Look through the data below and show every line that includes "Locate".

*** Opening RECORDS PROVIDED ***

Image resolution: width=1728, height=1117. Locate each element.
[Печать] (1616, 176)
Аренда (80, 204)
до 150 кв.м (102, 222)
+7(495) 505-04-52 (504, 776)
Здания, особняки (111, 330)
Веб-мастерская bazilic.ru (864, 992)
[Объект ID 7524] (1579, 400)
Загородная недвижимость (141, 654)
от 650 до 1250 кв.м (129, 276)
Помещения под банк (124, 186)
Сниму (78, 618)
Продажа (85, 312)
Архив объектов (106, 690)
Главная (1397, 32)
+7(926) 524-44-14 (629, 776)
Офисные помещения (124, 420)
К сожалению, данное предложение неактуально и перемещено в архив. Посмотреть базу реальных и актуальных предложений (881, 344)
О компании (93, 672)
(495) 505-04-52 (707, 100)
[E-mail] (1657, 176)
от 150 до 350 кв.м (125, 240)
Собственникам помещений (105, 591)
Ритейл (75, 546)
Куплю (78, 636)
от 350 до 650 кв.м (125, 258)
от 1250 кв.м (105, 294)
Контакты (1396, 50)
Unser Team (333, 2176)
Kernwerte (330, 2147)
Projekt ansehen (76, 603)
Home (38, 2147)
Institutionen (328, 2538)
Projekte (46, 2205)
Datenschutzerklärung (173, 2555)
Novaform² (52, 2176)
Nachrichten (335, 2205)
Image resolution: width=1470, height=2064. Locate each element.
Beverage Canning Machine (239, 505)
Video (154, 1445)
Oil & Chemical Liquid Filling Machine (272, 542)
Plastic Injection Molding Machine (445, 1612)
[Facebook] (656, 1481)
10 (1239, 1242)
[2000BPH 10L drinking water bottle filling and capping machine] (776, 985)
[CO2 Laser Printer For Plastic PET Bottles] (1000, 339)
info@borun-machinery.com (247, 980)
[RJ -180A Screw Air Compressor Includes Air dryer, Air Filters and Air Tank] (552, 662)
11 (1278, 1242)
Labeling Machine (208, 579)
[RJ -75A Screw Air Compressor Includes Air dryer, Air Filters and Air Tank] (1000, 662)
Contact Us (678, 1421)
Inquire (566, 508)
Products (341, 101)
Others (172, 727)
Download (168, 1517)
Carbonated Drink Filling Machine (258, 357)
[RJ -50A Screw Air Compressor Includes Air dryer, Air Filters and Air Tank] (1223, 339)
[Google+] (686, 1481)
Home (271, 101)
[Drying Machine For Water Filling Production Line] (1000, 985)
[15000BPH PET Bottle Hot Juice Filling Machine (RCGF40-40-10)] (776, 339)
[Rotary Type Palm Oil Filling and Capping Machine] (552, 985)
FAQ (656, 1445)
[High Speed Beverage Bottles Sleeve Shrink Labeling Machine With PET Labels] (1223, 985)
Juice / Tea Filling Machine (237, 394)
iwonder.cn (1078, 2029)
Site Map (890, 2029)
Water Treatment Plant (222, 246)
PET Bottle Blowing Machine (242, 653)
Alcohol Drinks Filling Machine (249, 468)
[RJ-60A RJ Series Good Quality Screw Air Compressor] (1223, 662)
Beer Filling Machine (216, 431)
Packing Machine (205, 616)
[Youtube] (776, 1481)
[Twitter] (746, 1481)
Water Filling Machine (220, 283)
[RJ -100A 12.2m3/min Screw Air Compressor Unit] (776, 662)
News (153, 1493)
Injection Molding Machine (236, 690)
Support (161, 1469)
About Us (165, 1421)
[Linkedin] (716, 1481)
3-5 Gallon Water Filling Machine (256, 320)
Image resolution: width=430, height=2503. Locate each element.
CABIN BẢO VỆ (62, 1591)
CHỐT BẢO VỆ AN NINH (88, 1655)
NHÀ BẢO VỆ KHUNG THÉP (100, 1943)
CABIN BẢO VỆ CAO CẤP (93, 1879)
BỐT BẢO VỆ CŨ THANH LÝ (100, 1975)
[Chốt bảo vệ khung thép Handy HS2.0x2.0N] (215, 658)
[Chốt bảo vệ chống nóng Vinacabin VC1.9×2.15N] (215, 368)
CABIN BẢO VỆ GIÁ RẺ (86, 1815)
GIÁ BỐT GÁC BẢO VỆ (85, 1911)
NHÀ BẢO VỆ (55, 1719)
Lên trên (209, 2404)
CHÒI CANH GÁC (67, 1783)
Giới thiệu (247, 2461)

*** Closing RECORDS PROVIDED ***

**TASK RESPONSE**
Image resolution: width=1728, height=1117. Locate each element.
Image resolution: width=1470, height=2064. Locate each element.
Image resolution: width=430, height=2503. Locate each element.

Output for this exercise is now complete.